Blowing past analyst estimates, Facebook observed record gains in the last quarter of 2016 with revenue reaching $8.81 billion, up from $5.84 billion in Q4 the year before. The number exceeded the $8.51 billion predicted by Yahoo Finance.
The lion’s share of the total (84%) was made up by mobile ad revenue, flat from Q3 and rising from 80% in the same period in 2015.
The social network’s strong results come hot on the heels of the November’s announcement when Facebook decided to cut down on ad load to improve user experience, which was expected to “meaningfully” slow down the company’s revenue.
It is the user-first approach that made Facebook the social media giant it is today, however, Teads’ UK MD Justin Taylor believes the company needs to be wary.

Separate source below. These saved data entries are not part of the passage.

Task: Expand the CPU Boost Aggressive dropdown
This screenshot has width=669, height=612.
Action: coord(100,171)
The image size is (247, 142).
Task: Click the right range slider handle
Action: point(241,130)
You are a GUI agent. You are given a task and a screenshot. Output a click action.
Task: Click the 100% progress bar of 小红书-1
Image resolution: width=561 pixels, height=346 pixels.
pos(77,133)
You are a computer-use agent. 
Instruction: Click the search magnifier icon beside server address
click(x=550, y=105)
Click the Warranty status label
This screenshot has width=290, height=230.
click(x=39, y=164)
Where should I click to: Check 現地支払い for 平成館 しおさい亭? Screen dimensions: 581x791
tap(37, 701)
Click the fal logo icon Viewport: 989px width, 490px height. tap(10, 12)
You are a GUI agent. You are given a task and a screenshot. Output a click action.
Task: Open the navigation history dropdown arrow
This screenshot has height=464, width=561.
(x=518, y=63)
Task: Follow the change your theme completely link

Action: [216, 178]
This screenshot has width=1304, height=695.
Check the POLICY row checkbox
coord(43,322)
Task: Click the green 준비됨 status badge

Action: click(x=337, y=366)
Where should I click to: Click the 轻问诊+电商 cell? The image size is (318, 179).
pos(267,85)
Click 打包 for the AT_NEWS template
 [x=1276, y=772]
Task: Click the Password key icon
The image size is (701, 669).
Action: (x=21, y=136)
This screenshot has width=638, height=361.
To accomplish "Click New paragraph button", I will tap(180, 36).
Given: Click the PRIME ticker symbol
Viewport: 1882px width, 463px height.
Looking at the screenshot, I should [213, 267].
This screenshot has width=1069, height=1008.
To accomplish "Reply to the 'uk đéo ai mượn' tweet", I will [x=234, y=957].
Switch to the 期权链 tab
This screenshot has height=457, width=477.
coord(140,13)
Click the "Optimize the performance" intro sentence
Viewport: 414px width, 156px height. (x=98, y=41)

“If Facebook is not careful, the search for more ad revenue could put that user experience at risk,” he commented.
Despite the change in its advertising approach, Facebook is going strong. Its total monthly user growth increased by 17% year-over-year last quarter, reaching 1.86 billion; its apps Messenger and Whatsapp boast over one billion monthly active users each, and Instagram follows closely with over 600 million.
The volume of users has attracted over four million active monthly advertisers, an increase from 2.5 million in the last quarter of 2015. RBC & Ad Age reported that towards the end of last year, over half (60%) of marketers on Facebook found their ROI to improve over the past six months, compared to 42% on Google and 25% on Twitter.
Taylor believes the challenge the platform is facing this year is balancing the interests of all involved – users, advertisers and content creators – which might mean considering user-friendly ad formats that seamlessly fit in alongside content.
“This way Facebook can ensure content makers are making a fair income from the value they bring users without driving people away with a barrage of disruptive and annoying adverts,” he added.
EMarketers is expecting the social media giant’s global revenue to reach $33.76 billion this year, of which $29.71 billion would come from mobile ad revenue – up about 35.2% from 2016.